A group of The Ohio State University (OSU) researchers are working with NASA Glenn Research Center, Massachusetts Institute of Technology and the University of California, Berkeley, to develop the system, which they have named the entire system the Lunar Astronaut Spatial Orientation and Information System (LASOIS).
Li described the project in a poster session Monday at the NLSI Lunar Science Conference, held at NASA Ames Research Center in Moffett Field, California.
The new grant grew out of Li's ongoing development of software for the Mars rovers Spirit and Opportunity. Researchers have learned a lot about navigation from exploring the red planet. New technology - sensors, inertial navigation systems, cameras, computer processors, and image processors - will make the next trip to the Moon easier for astronauts.
People are used to having certain visual cues to judge distances, such as the size of a building or another car on the horizon, Li explained. But the moon has no such cues. Getting lost, or misjudging a distant object's size and location would be easy, and extremely dangerous.
Keeping astronauts safe will be a top priority for Li's team, which includes experts in psychology and human-computer interaction as well as engineering.
"We will help with navigation, but also with astronauts' health as well," Li said. "We want them to avoid the stress of getting lost, or getting frustrated with the equipment.

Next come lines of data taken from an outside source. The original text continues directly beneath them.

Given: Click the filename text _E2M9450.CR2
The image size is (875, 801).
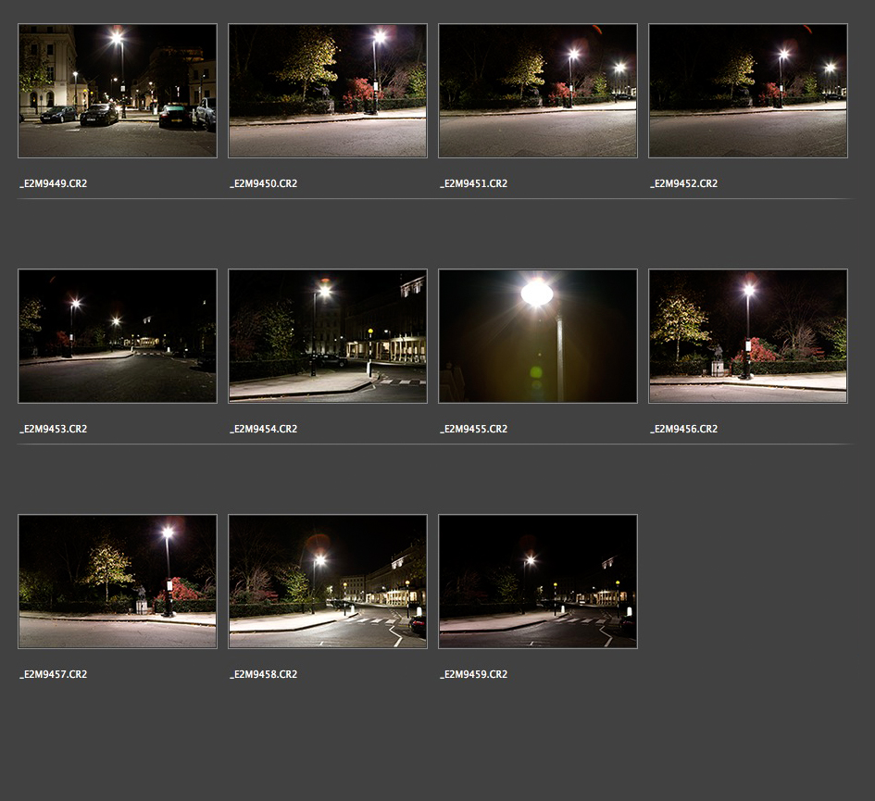Looking at the screenshot, I should (x=264, y=183).
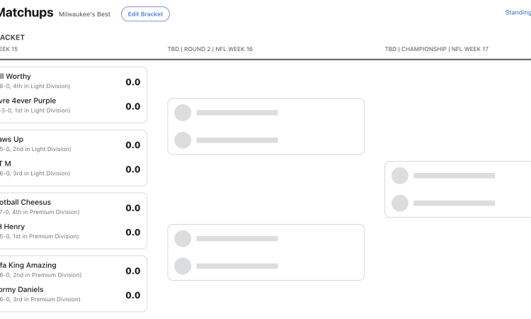Click the Edit Bracket button
Image resolution: width=531 pixels, height=319 pixels.
[145, 13]
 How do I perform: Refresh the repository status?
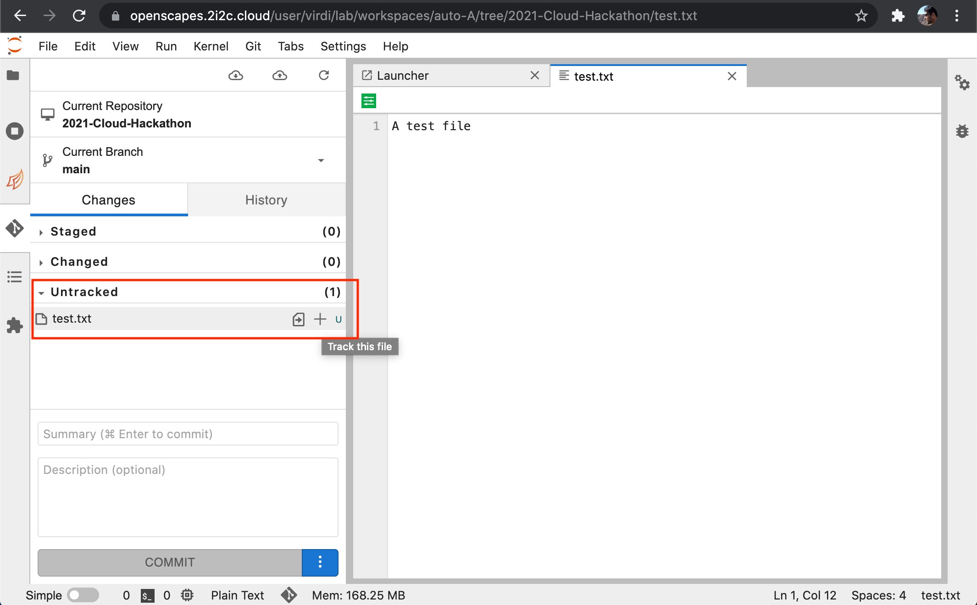click(x=324, y=76)
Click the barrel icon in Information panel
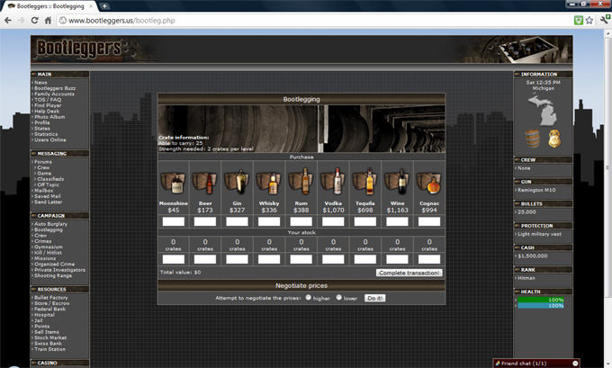 pyautogui.click(x=533, y=138)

Lunar navigation isn't just a technology problem, it's also biomedical."
This artist's rendering shows an astronaut's-eye view of the lunar navigation system that Ohio State University researchers and their colleagues are developing. Courtesy of Kevin Gecsi, Ohio State University.
The system will work by combining images taken by satellites in orbit around the moon with images taken by the ground crew on the lunar surface. The lunar vehicles used by astronauts on the moon, along with the astronauts' suits will have tracking and motion sensors to help triangulate their exact location. A computer network will make use of lunar beacons, orbital imaging sensors, and stereo cameras to make up the rest of the system.
Li, who leads Ohio State's Mapping and Geographic Information Systems Laboratory, will work with Kaichang Di, a research scientist, and Alper Yilmaz, an assistant professor, both of civil and environmental engineering and geodetic science. Yilmaz works in the university's Photogrammetric Computer Vision Laboratory.
LASOIS partners at NASA Glenn Research Centre will convert a pre-existing communications beacon to do double-duty for communication and navigation. Massachusetts Institute of Technology researchers will design the touch-pad that astronauts will wear - possibly on the arm of their space suits, Li said - to view their location and search for new destinations.
University of California, Berkeley, researchers will work out the visual cues that astronauts will need to find their way, and study the kinds of psychological stress they will experience.
According to Li's plan, the team will create a prototype navigation system, then travel to the Mojave Desert to test and refine it. The third year would possibly be spent testing the system on NASA astronauts.
NASA would then have several years to incorporate the navigation system into its other lunar technologies before 2020.